Estimate haplotypic pair-wise LD using either genotypes or genotype likelihoods.

Given genotype (allele dosage) or genotype likelihood data for each individual at a pair of loci, this function will calculate the maximum likelihood estimates and their corresponding asymptotic standard errors of some measures of linkage disequilibrium (LD): D, D', the Pearson correlation, the squared Pearson correlation, and the Fisher-z transformation of the Pearson correlation. This function can be used for both diploids and polyploids.

ldest_hap(
  ga,
  gb,
  K,
  reltol = 10^-8,
  nboot = 100,
  useboot = FALSE,
  pen = 2,
  grid_init = FALSE,
  se = TRUE
)

Arguments

ga

One of two possible inputs:

A vector of counts, containing the genotypes for each individual at the first locus. When type = "comp", the vector of genotypes may be continuous (e.g. the posterior mean genotype).
A matrix of genotype log-likelihoods at the first locus. The rows index the individuals and the columns index the genotypes. That is ga[i, j] is the genotype likelihood of individual i for genotype j-1.

gb

One of two possible inputs:

A vector of counts, containing the genotypes for each individual at the second locus.
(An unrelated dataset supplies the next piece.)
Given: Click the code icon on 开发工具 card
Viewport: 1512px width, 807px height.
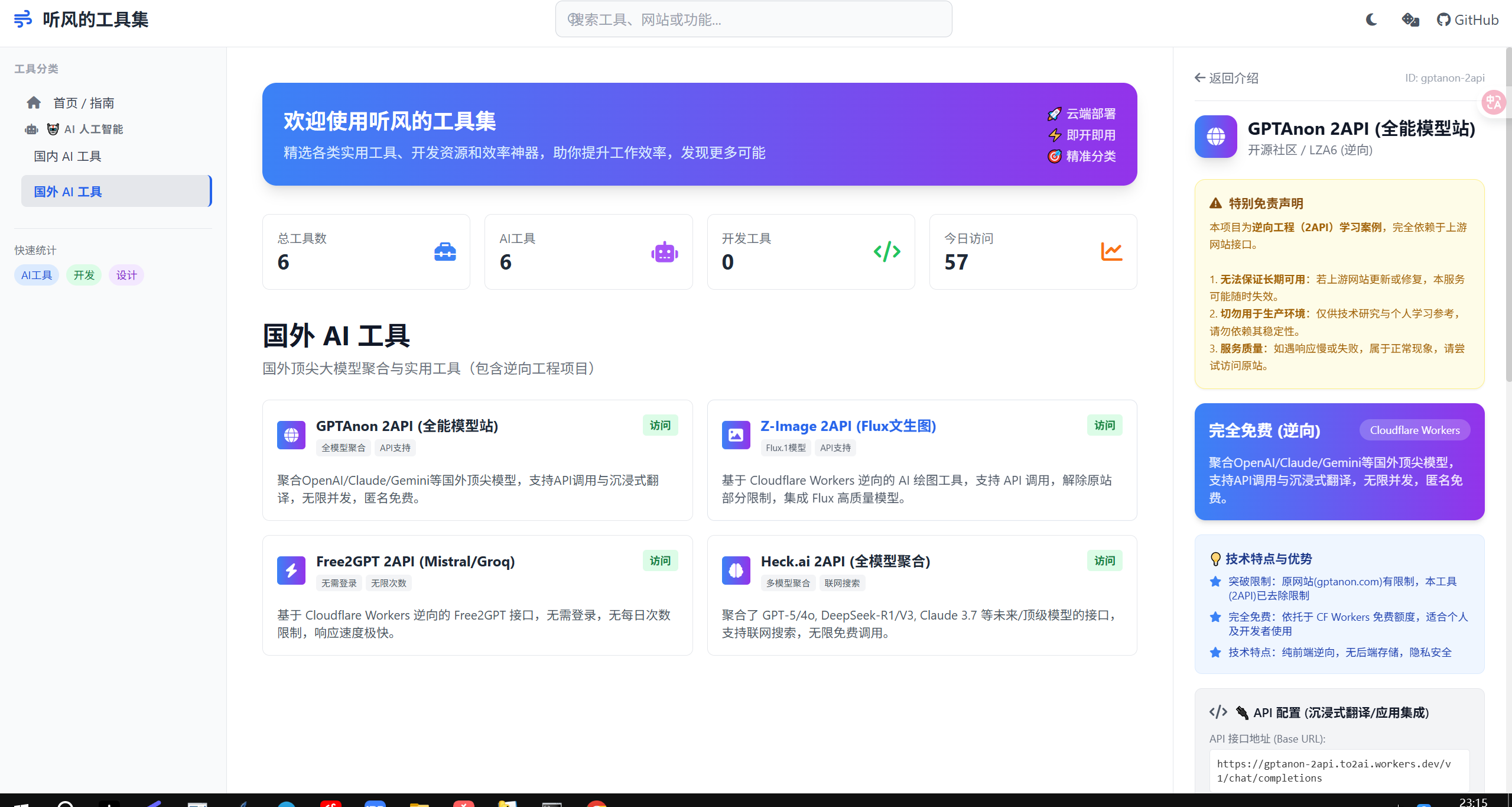Looking at the screenshot, I should (886, 252).
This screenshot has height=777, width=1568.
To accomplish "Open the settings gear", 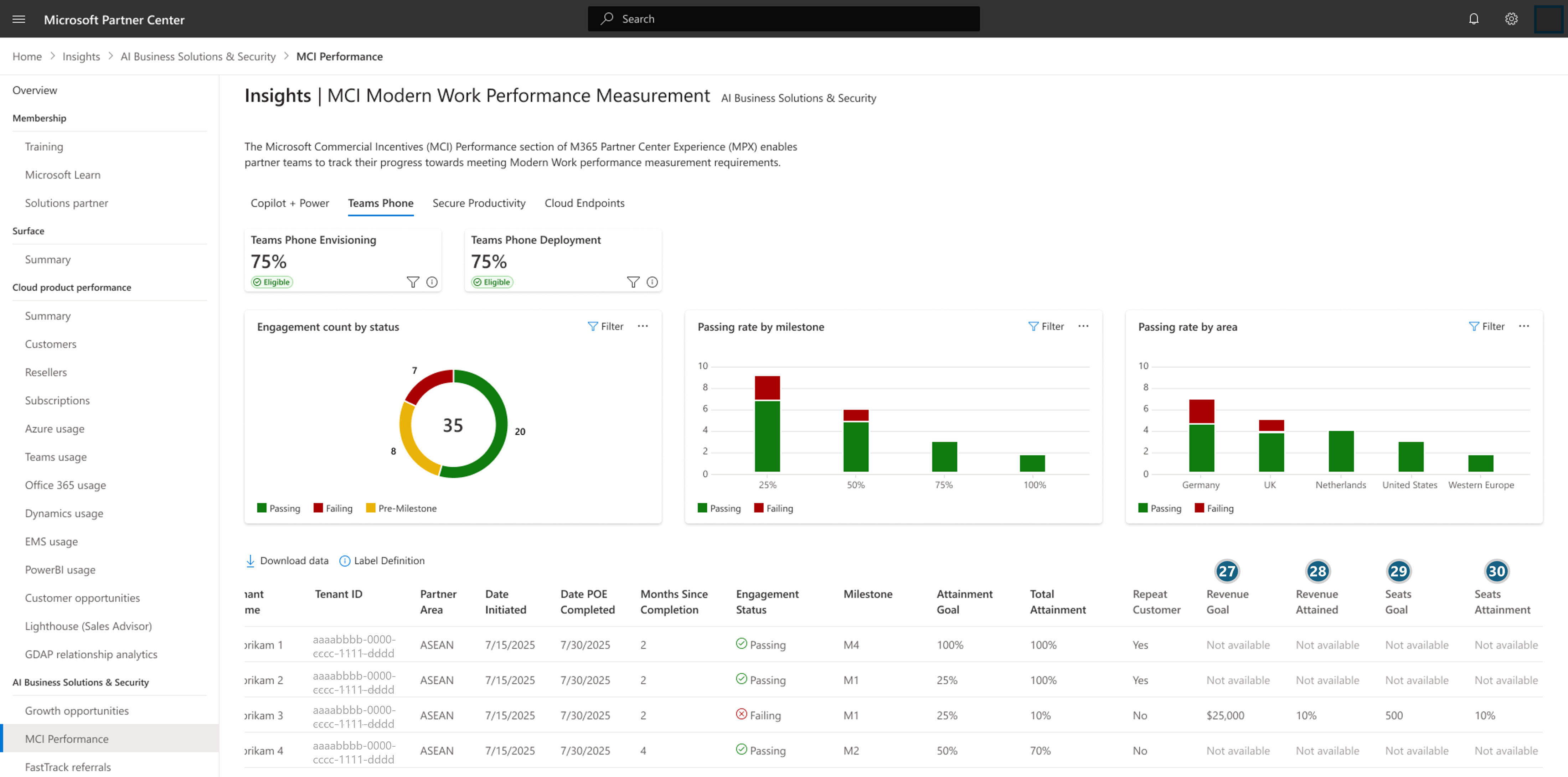I will 1511,19.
When type = "comp", the vector of genotypes may be continuous (e.g. the posterior mean genotype).
A matrix of genotype log-likelihoods at the second locus. The rows index the individuals and the columns index the genotypes. That is gb[i, j] is the genotype likelihood of individual i for genotype j-1.

K

The ploidy of the species. Assumed to be the same for all individuals.

reltol

The relative tolerance for the stopping criterion.

nboot

Sometimes, the MLE standard errors don't exist. So we use the bootstrap as a backup. nboot specifies the number of bootstrap iterations.

useboot

A logical. Optionally, you may always use the bootstrap to estimate the standard errors (TRUE). These will be more accurate but also much slower, so this defaults to FALSE. Only applicable if using genotype likelihoods.

pen

The penalty to be applied to the likelihood. You can think about this as the prior sample size. Should be greater than 1. Does not apply if model = "norm", type = "comp", and using genotype likelihoods. Also does not apply when type = "comp" and using genotypes.

grid_init

A logical. Should we initialize the gradient ascent at a grid of initial values (TRUE) or just initialize at one value corresponding to the simplex point rep(0.25, 4) (FALSE)?

se

A logical. Should we calculate standard errors (TRUE) or not (FALSE). Calculating standard errors can be really slow when type = "comp", model = "flex", and when using genotype likelihoods. Otherwise, standard error calculations should be pretty fast.

Value

A vector with some or all of the following elements:

D: The estimate of the LD coefficient.
D_se: The standard error of the estimate of the LD coefficient.
r2: The estimate of the squared Pearson correlation.
r2_se: The standard error of the estimate of the squared Pearson correlation.
r: The estimate of the Pearson correlation.
r_se: The standard error of the estimate of the Pearson correlation.
Dprime: The estimate of the standardized LD coefficient. When type = "comp", this corresponds to the standardization where we fix allele frequencies.
Dprime_se: The standard error of Dprime.
Dprimeg: The estimate of the standardized LD coefficient. This corresponds to the standardization where we fix genotype frequencies.
Dprimeg_se: The standard error of Dprimeg.
z: The Fisher-z transformation of r.
z_se: The standard error of the Fisher-z transformation of r.
p_ab: The estimated haplotype frequency of ab. Only returned if estimating the haplotypic LD.
p_Ab: The estimated haplotype frequency of Ab. Only returned if estimating the haplotypic LD.
p_aB: The estimated haplotype frequency of aB. Only returned if estimating the haplotypic LD.
p_AB: The estimated haplotype frequency of AB. Only returned if estimating the haplotypic LD.
q_ij: The estimated frequency of genotype i at locus 1 and genotype j at locus 2. Only returned if estimating the composite LD.
n: The number of individuals used to estimate pairwise LD.

Details

Let A and a be the reference and alternative alleles, respectively, at locus 1. Let B and b be the reference and alternative alleles, respectively, at locus 2. Let paa, pAb, paB, and pAB be the frequencies of haplotypes ab, Ab, aB, and AB, respectively. Let pA = pAb + pAB and let pB = paB + pAB The ldest returns estimates of the following measures of LD.

D: pAB - pA pB
D': D / Dmax, where Dmax = min(pA pB, (1 - pA) (1 - pB)) if D < 0 and Dmax = min(pA (1 - pB), pA (1 - pB)) if D > 0
r-squared: The squared Pearson correlation, r^2 = D^2 / (pA (1 - pA) pB (1 - pB))
r: The Pearson correlation, r = D / sqrt(pA (1 - pA) pB (1 - pB))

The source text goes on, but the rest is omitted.